# Working with Data in Pandas

When we are working with data, it can be extremely useful to have arrays that are "smart", so they have information on which columns are which data channels, or perhaps index by a date. It's also really nice to have powerful data selection with little coding. Pandas is a fairly new package that accomplishes that.

## Further Resources

There are many available resources for tutorials with pandas.
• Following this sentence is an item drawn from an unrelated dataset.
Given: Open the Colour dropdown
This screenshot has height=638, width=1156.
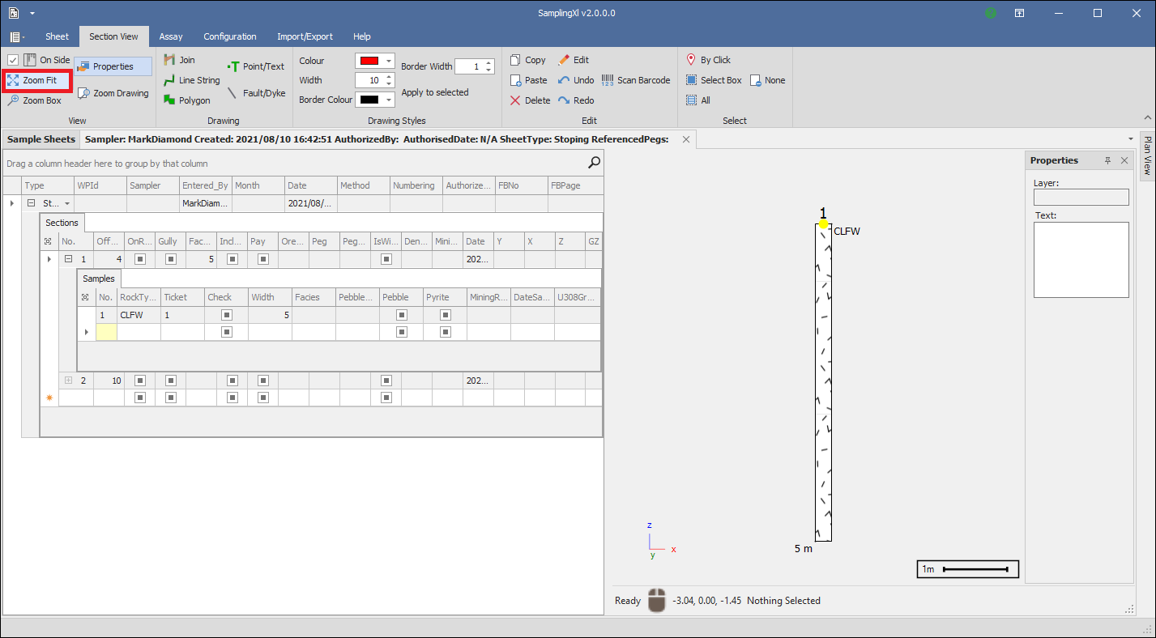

Here is just a few: 
- [DTU Wind Energy Toolbox](https://gitlab.windenergy.dtu.dk/toolbox/WindEnergyToolbox/blob/master/docs/using-statistics-df.md) 
- [Pandas cookbook](https://pandas.pydata.org/pandas-docs/stable/tutorials.html) 
- [Dataquest blog](https://www.dataquest.io/blog/pandas-python-tutorial/) 
- [Google](https://www.google.dk/search?q=pandas+tutorials) 
- (etc.)

## Preliminaries

This tutorial will be loading data from `risoe_demo_data.csv` (located in the repository). I generated the data in the `.csv` file by quering the Risø V52 met mast SQL database.
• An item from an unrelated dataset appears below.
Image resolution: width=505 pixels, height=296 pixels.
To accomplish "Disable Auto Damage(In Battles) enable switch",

In case you want to query an SQL database yourself later: 
1. Get granted access to the database by the owner (you need a username/password) 
2. Use conda to install Python package `sqlalchemy` (see Workshop 1) 
3. Install `mysqlclient` using conda (Mac/Linux) or pip 
4. Use the code in the cell below to query the SQL database and load the results to pandas. Be sure to delete the "DEMO ONLY" lines (unless you want to save your queried data as a `.csv`).

In [None]:
# host, port = 'ri-veadbs04', 3306 # this is the host and port I was told for the Risø V52 met mast SQL database
# dbname = 'v52mast_risoe.calmeans' # this is the database name for the mean values of the met mast
# username, password = ADD_ME, ADD_ME # here is where you add strings of your username and password
# db_path = 'risoe_demo_data.csv' # name of the csv I created for this demo. (DEMO ONLY)
# n_load = 500 # how many values to load for the demo
#
# query = f'select * from {dbname} limit {n_load};' # an SQL query (get n_load rows from the database)
# con_str = f'mysql+mysqldb://{username}:{password}@{host}:{port}' # connection string for sqlalchemy
# engine = sqlalchemy.create_engine(con_str) # create a conneciton engine in sqlalchemy
# with engine.connect() as conn: # use what's called a "context manager" to make sure connection closes
# df = pd.read_sql_query(query, conn) # load the results from my query to a pandas dataframe
# df.to_csv(db_path, index=False) # save the pandas dataframe to a csv file (DEMO ONLY)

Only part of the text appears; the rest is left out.